Diniz – O fato de o ano de 2014 ter sido pródigo para as traduções de Arlt no Brasil está diretamente relacionado à passagem da obra arltiana ao âmbito do “domínio público”, espécie de Prometeu que, na era da não-reprodutibilidade do deus Copyright, rouba a chama criadora para compartilhá-la.
Contribui também para isso o fato de terem sido finalmente publicadas as “Águas-fortes Cariocas” (Rocco), série de textos que seguiam desconhecidos na própria Argentina até pouco tempo atrás.
Esse Arlt que fala sobre o Rio de Janeiro, que teoriza sobre a cultura brasileira falando pelos cotovelos, como lhe é comum ao gênio, emendando com análises culturais e um comparatismo estapafúrdio, mas que deixa reverberar verdades que gostaríamos de calar, então passa a despertar mais interesse entre nós, dado que desde a primeira visita dos portugueses nos tornamos narcisistas e, sim, gostamos muito de espelhos para encontrar o outro de nós.
Isso, porém, não explica de todo a demora em publicarmos suas obras por aqui.
É preciso entender o processo por meio do qual a sua obra é ressignificada na própria Argentina. É só a partir daí que poderemos assimilar a tardia “invasão de Arlt” no Brasil. Vamos aos pontos.
Ao longo do final das décadas de 1920 e parte de 1930 a produção de Arlt tem um público considerável apesar de a vanguarda argentina ser moderada no que diz respeito à assimilação do repertório popular e multiplicidades discursivas. É grande e exitosa a recepção de sua coluna “Água-fortes Portenhas”, espécies de crônicas que saem diariamente pelo jornal “El Mundo” entre os anos 1928 e 1933 (depois começará o período das “água-fortes” cariocas, espanholas, marroquinas, etc.). E seus romances também vendem bem; alguns deles recebem os prêmios mais importantes oferecidos à época em Buenos Aires.

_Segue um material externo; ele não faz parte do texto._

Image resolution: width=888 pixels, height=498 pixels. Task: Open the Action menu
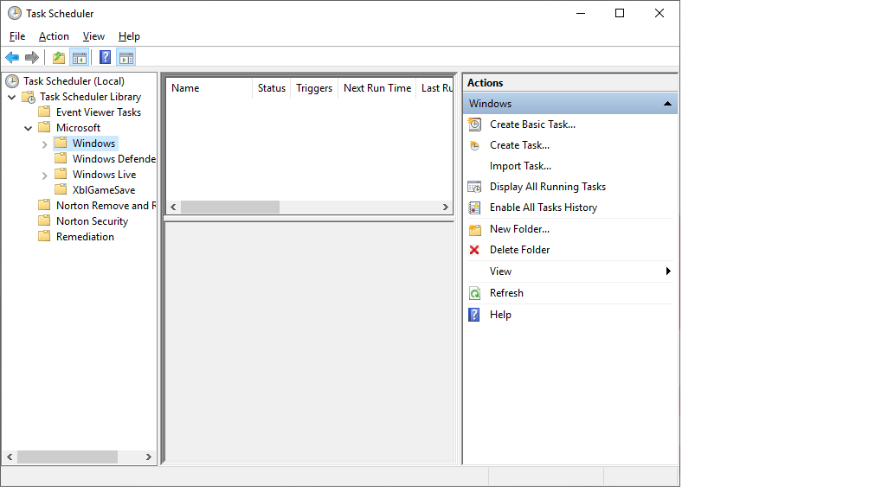(x=54, y=36)
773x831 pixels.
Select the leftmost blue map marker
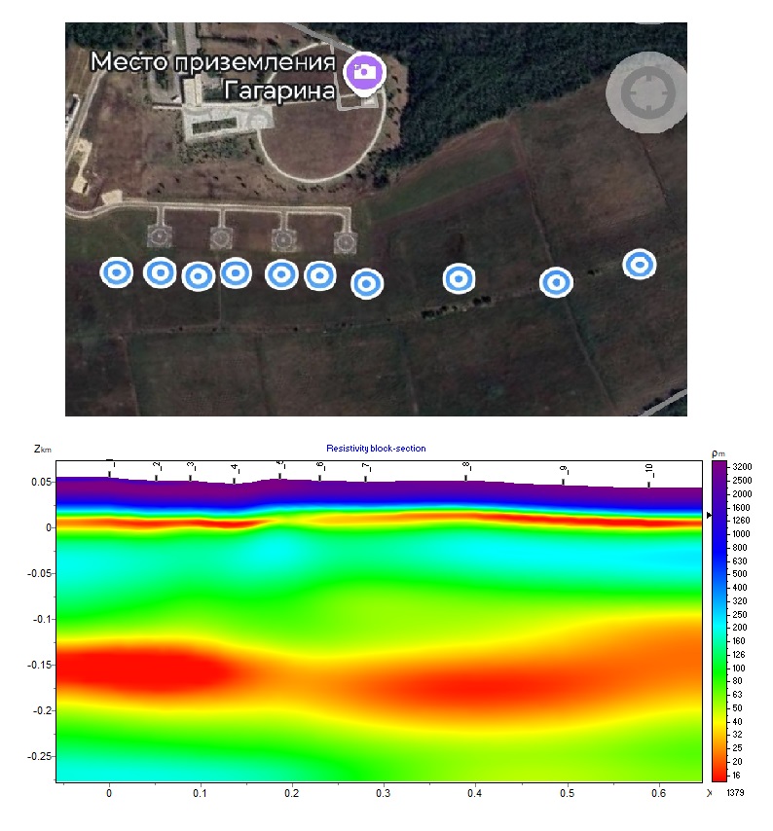click(117, 273)
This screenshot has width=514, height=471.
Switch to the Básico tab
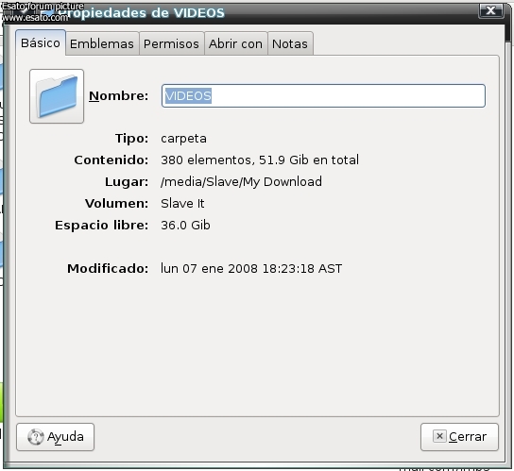pos(41,42)
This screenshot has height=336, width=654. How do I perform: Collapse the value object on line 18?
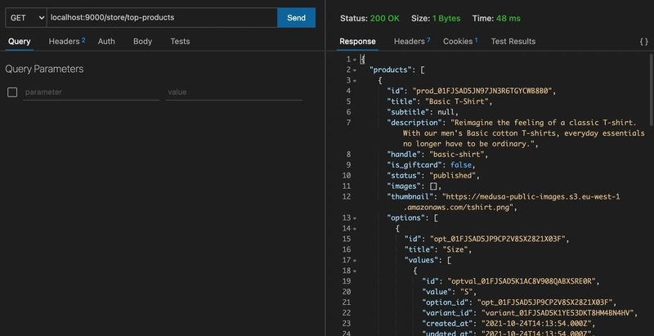tap(355, 271)
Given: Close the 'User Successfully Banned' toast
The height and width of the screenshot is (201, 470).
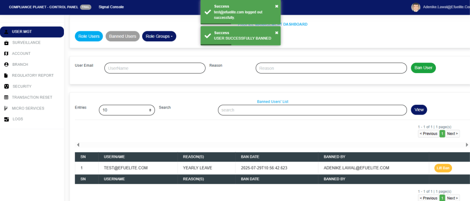Looking at the screenshot, I should pos(276,33).
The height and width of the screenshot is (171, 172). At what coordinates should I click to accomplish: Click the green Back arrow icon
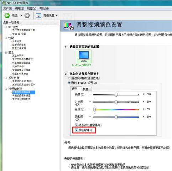coord(7,15)
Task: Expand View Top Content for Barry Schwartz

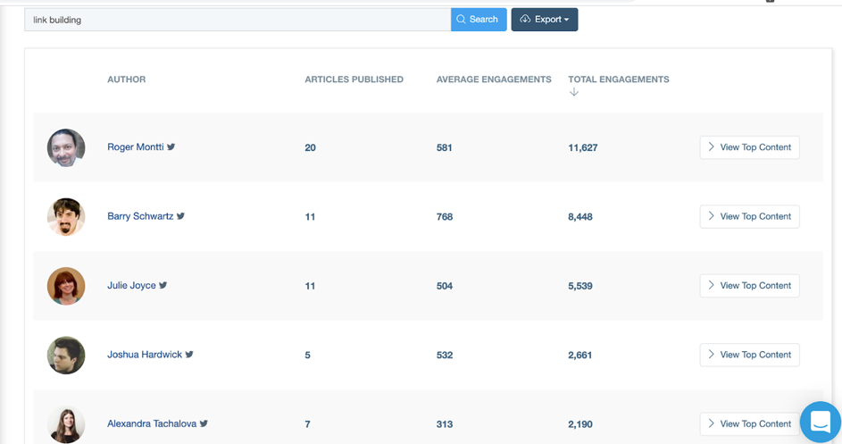Action: coord(749,216)
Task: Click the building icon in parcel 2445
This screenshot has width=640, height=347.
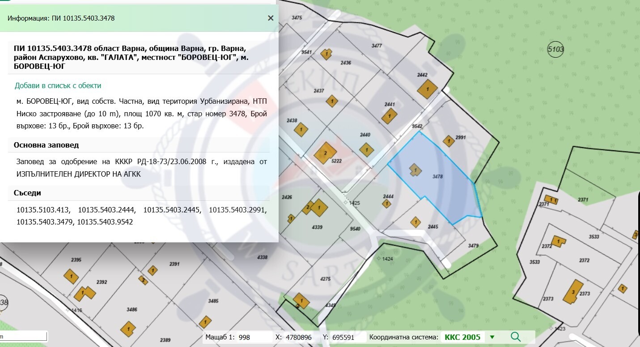Action: point(415,222)
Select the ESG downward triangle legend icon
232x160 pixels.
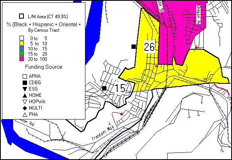click(25, 89)

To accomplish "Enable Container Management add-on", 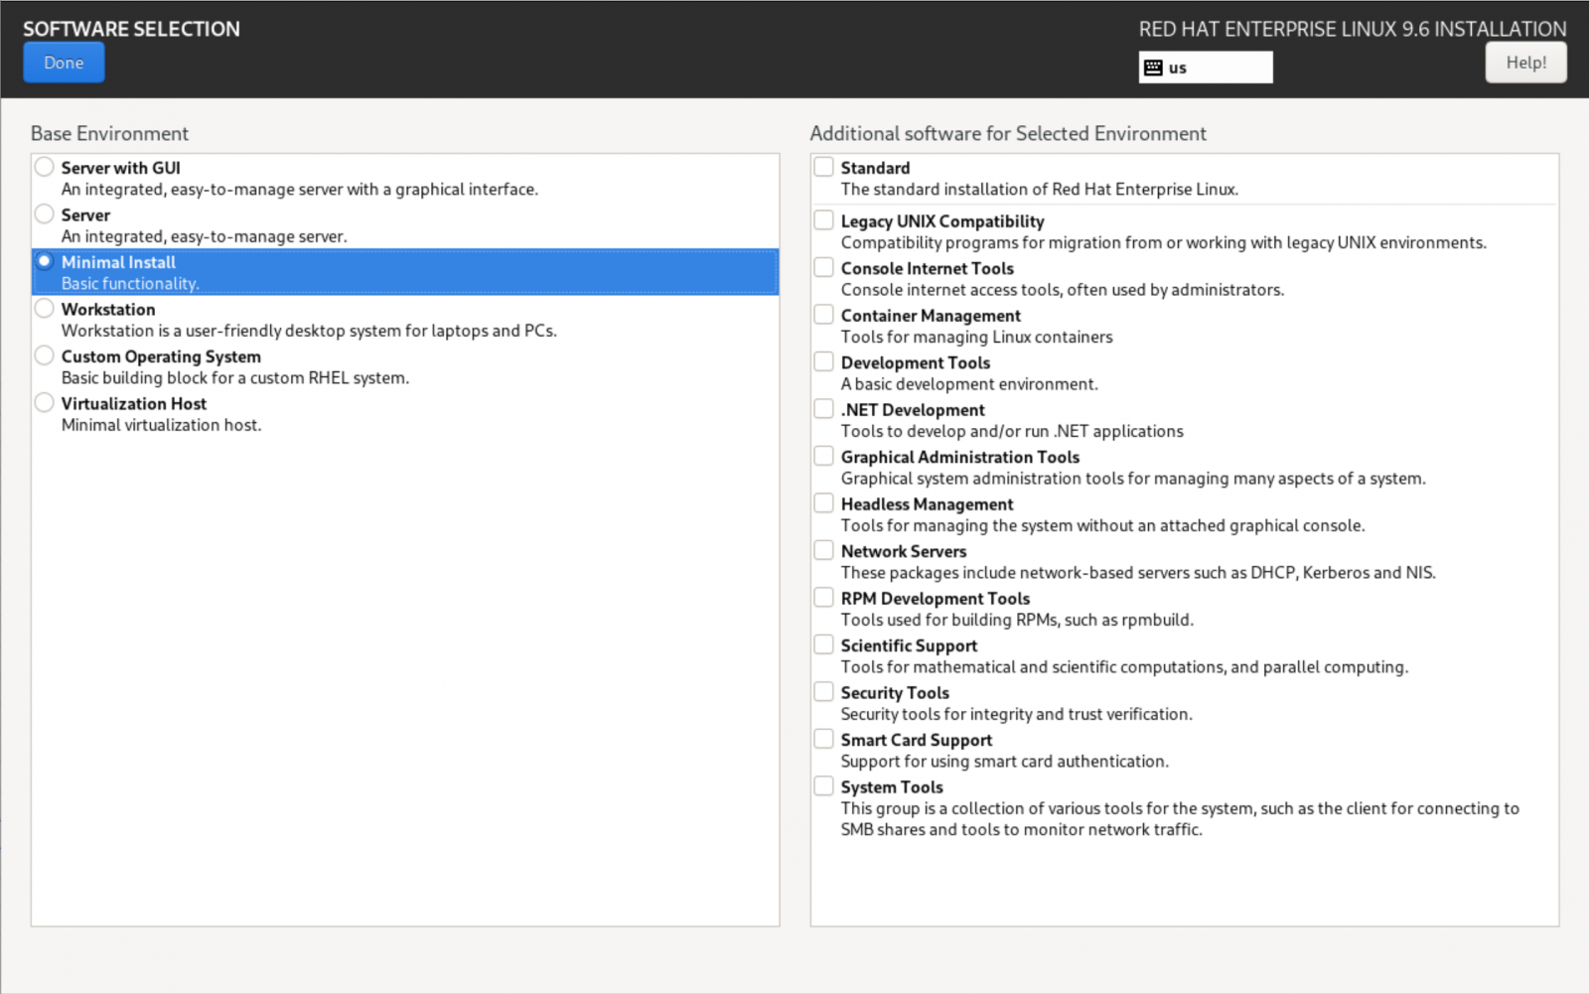I will tap(823, 315).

Ao final de sua carreira, ele passa a escrever para o teatro, pois acredita ser um gênero mais rentável.
Essa estratégia, porém, não é muito bem sucedida do ponto de vista da profissionalização do escritor. Sua obra então sente um primeiro momento de ostracismo. E, após a sua morte, em 1942, isso se sentirá com maior gravidade.
Some-se a isso a hegemonia do projeto cultural e literário que o grupo “Sur” (revista literária e, posteriormente, editora) passará a exercer na Argentina a partir dos anos 1930 e, fundamentalmente, 1940. Trata-se de um projeto de modernização cultural, literária e editorial altamente elitista, ocupado basicamente em difundir tendências da literatura francesa ou inglesa na Argentina como parâmetros para a literatura nacional. A obra de Arlt não é exatamente o que poderia ser endossado ao longo desse período em que “Sur” se consolida cada vez mais como o veículo que legitima a literatura na Argentina.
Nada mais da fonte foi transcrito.